Reducing Power Consumption and Latency in Mobile Devices using a Push Event Stream Model, Kernel Display Server, and GUI Scheduler

The power consumed by mobile devices can be dramatically reduced by improving how mobile operating systems handle events and display management. Currently, mobile operating systems use a pull model that employs a polling loop to constantly ask the operating system if an event exists. This constant querying prevents the CPU from entering a deep sleep, which unnecessarily consumes power.

We’ve improved this process by switching to a push model which we refer to as the event stream model (ESM). This model leverages modern device interrupt controllers which automatically notify an application when events occur, thus removing the need to constantly rouse the CPU in order to poll for events. Since the CPU rests while no events are occurring, power consumption is reduced. Furthermore, an application is immediately notified when an event occurs, as opposed to waiting for a polling loop to recognize when an event has occurred. This immediate notification reduces latency, which is the elapsed time between the occurrence of an event and the beginning of its processing by an application.

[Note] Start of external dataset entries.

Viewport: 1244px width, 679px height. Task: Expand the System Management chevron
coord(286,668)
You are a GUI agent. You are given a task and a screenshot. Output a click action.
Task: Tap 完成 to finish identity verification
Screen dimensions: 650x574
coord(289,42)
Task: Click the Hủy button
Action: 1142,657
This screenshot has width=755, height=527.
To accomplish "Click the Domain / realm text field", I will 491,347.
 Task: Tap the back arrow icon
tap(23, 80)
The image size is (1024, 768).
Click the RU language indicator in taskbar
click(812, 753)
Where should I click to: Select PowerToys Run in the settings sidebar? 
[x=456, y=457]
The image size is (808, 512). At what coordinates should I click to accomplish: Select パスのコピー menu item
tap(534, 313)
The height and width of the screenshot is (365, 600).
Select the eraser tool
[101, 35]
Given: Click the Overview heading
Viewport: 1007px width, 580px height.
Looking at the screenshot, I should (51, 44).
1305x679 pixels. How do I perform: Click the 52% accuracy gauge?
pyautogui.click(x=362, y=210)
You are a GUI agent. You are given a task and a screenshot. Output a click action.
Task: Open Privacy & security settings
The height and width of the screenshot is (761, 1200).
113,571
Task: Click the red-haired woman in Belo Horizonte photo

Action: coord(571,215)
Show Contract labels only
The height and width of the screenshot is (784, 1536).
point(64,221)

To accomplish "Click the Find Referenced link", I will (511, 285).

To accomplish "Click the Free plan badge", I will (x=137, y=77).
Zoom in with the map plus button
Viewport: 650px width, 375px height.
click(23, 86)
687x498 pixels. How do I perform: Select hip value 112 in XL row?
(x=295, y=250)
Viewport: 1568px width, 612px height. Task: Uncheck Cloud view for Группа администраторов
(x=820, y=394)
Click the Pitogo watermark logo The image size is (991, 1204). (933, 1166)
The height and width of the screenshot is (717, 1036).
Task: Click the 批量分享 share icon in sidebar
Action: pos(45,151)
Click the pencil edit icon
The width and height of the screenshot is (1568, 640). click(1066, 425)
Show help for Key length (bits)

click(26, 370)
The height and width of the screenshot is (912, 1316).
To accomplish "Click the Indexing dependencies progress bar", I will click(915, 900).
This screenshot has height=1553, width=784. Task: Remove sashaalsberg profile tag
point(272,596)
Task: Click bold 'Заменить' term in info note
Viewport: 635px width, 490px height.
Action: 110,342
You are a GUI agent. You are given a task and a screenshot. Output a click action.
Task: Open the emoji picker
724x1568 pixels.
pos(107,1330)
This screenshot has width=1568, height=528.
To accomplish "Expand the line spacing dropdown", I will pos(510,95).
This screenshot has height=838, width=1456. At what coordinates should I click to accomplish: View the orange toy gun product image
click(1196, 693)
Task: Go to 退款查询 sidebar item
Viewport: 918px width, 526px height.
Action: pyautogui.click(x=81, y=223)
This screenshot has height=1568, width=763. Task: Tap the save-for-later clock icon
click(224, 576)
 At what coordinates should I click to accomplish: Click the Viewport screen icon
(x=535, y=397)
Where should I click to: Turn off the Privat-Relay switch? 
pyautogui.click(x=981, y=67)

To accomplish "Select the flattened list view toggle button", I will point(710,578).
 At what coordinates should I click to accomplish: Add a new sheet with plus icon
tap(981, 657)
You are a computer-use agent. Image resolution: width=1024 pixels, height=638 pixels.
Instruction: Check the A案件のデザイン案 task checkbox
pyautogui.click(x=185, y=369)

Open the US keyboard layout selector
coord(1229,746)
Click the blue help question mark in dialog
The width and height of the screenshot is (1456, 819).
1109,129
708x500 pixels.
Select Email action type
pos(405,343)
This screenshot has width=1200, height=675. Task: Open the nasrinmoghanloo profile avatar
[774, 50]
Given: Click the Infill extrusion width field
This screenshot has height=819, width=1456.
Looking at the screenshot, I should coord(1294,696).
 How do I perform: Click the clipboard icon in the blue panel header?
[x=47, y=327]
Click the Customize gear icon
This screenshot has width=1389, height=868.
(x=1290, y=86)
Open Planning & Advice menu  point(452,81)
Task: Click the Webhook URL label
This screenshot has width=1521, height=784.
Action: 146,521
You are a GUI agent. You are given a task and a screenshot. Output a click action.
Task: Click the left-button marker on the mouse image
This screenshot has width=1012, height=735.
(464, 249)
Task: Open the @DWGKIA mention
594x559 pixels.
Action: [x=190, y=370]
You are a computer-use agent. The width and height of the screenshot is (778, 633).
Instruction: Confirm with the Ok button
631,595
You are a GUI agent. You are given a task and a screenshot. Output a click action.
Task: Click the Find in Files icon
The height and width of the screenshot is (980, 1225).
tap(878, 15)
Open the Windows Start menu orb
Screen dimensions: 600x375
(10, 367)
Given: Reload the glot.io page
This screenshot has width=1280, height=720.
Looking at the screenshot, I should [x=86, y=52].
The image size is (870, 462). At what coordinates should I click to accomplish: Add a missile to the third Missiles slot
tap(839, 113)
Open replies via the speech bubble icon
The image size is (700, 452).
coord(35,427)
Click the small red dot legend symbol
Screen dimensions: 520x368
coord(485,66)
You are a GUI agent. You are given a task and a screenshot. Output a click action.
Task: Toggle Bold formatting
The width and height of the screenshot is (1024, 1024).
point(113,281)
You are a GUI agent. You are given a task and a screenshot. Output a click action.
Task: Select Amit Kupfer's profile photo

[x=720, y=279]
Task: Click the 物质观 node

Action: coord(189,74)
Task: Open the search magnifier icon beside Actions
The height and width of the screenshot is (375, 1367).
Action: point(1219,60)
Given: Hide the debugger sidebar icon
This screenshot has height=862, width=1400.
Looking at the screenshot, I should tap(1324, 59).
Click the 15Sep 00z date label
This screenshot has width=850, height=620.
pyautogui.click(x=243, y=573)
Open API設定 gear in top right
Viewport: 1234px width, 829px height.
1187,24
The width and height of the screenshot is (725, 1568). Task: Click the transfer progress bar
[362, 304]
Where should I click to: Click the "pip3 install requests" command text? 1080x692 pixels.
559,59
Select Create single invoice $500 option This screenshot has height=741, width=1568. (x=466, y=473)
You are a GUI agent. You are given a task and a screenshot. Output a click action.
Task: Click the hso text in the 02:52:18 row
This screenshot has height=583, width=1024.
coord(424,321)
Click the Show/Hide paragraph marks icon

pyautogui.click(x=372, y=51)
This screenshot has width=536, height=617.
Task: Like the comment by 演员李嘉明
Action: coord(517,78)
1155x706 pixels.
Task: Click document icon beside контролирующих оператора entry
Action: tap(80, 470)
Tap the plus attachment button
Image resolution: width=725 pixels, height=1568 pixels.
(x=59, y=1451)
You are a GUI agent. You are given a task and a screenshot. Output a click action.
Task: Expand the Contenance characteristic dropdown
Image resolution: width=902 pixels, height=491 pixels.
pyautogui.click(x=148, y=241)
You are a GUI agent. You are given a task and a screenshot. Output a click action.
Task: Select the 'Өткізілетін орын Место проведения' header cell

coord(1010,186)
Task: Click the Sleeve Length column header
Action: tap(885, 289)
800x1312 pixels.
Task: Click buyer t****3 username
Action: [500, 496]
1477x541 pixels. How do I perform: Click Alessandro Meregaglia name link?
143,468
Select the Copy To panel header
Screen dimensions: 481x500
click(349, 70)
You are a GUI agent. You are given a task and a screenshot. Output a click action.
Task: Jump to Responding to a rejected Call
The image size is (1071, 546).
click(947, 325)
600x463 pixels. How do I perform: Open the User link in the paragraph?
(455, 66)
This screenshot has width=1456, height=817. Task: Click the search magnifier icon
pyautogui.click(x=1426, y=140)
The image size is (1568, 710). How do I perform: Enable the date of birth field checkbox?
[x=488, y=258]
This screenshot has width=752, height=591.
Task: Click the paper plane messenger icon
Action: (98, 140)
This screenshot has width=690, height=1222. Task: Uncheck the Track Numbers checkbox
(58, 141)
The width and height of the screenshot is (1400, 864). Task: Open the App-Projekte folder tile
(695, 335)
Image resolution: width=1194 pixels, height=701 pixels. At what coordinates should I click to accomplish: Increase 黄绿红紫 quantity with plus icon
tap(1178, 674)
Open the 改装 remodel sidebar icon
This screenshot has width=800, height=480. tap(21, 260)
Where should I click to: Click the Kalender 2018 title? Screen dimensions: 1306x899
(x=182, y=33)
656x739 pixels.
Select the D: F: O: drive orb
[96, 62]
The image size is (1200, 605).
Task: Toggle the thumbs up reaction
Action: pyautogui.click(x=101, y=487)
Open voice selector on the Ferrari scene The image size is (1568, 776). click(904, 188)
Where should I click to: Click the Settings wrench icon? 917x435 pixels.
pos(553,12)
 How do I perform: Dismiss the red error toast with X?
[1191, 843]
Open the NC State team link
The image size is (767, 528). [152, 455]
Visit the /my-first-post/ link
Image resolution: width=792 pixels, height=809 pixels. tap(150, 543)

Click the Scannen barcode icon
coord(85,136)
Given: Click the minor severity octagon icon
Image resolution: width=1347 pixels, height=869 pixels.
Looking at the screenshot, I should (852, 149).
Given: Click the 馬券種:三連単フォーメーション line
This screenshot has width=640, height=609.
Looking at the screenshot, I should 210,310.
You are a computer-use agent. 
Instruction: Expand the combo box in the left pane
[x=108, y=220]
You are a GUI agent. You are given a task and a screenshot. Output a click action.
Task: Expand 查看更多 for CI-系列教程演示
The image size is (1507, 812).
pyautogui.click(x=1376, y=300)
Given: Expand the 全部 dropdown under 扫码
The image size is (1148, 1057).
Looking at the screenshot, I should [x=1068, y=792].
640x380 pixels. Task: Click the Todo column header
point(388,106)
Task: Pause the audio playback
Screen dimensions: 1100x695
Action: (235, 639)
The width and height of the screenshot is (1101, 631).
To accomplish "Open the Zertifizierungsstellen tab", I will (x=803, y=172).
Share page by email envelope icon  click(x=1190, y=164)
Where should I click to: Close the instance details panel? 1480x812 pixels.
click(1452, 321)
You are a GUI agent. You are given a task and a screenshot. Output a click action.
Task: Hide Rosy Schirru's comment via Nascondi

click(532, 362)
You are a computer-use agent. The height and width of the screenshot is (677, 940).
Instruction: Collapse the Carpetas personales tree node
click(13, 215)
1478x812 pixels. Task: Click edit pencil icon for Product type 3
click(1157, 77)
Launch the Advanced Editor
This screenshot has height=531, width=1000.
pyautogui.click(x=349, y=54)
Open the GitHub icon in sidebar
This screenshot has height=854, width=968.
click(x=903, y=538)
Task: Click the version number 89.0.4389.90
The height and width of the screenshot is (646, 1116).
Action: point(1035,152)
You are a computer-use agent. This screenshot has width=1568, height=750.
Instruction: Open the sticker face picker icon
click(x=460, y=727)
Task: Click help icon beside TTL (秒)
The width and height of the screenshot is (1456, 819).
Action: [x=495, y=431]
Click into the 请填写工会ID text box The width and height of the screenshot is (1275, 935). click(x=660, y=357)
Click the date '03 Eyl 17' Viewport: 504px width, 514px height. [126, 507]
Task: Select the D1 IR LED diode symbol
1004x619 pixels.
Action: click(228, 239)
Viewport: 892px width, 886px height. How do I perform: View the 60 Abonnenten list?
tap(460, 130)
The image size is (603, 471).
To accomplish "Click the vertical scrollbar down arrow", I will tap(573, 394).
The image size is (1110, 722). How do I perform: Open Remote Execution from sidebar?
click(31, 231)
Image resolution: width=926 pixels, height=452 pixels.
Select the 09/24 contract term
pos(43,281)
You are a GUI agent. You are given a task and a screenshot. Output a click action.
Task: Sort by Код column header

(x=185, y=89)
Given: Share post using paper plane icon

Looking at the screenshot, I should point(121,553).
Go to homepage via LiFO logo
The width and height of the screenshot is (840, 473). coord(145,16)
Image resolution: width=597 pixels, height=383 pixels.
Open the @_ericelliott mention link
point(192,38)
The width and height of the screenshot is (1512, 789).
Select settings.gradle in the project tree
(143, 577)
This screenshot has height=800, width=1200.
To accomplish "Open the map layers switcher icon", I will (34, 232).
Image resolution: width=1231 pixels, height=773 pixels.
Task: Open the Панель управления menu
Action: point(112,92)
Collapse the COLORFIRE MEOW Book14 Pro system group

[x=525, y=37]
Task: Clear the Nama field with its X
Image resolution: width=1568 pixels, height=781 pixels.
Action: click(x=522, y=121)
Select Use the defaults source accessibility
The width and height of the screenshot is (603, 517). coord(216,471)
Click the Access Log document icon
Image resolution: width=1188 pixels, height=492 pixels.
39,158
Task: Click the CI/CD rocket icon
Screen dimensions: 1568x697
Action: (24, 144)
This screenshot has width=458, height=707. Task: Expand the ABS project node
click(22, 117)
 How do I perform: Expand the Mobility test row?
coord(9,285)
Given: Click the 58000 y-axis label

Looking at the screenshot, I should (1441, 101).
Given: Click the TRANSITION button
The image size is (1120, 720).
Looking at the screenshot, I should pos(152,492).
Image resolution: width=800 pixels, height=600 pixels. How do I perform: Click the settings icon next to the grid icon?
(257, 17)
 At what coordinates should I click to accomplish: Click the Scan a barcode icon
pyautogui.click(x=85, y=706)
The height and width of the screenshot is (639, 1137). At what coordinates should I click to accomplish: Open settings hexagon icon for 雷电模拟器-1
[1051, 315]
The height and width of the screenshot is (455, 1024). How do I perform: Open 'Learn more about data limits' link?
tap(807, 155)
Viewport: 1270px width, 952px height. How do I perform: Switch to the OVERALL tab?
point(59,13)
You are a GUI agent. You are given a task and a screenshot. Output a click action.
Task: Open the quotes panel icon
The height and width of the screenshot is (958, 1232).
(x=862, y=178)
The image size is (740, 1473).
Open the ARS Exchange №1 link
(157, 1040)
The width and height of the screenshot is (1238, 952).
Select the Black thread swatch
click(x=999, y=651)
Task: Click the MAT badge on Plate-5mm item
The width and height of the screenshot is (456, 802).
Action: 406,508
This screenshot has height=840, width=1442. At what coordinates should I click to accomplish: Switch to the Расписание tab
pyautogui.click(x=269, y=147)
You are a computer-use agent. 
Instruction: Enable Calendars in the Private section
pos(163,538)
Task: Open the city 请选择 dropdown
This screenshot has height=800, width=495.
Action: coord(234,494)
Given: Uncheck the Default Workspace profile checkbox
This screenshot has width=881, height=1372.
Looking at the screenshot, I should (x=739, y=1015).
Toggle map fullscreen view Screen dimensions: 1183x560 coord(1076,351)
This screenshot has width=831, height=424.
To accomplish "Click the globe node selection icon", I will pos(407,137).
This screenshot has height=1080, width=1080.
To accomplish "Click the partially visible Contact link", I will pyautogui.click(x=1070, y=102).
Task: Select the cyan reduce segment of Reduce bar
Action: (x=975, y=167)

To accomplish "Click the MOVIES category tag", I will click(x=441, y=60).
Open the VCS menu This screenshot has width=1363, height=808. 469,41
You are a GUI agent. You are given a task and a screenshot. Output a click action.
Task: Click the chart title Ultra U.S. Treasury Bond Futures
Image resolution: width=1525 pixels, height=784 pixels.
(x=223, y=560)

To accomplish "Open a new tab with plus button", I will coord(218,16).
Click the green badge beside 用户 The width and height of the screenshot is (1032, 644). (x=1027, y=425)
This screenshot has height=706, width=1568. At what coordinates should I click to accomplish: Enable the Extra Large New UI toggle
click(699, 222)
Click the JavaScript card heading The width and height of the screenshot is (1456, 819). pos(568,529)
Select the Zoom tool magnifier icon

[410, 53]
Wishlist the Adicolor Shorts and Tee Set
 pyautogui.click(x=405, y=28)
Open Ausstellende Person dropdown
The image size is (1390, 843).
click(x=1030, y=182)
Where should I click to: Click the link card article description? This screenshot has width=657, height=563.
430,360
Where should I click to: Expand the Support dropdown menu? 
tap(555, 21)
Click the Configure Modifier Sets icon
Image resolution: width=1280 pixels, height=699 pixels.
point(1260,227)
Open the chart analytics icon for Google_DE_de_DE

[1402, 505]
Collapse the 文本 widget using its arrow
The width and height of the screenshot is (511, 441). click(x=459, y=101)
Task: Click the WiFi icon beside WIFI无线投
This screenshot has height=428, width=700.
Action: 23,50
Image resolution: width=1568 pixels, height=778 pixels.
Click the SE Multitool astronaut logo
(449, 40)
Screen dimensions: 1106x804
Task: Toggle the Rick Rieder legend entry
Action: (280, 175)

We further improved the benefits of the ESM by moving the display server, a central piece of the graphical user interface (GUI), into the kernel. Existing display servers duplicate some of the kernel code. They contain important information about an application that can assist the kernel with scheduling, such as whether the application is visible and able to receive events. However, they do not share such information with the kernel. Our new kernel-level display server (KDS) interacts directly with the process scheduler to determine when applications are allowed to use the CPU. For example, when an application is idle and not visible on the screen, the KDS prevents that application from using the CPU, thus conserving power. These combined improvements have reduced power consumption by up to 31.2% and latency by up to 17.1 milliseconds in our experimental applications. This improvement in power consumption roughly increases battery life by one to four hours when the device is being actively used or fifty to three-hundred hours when the device is idle.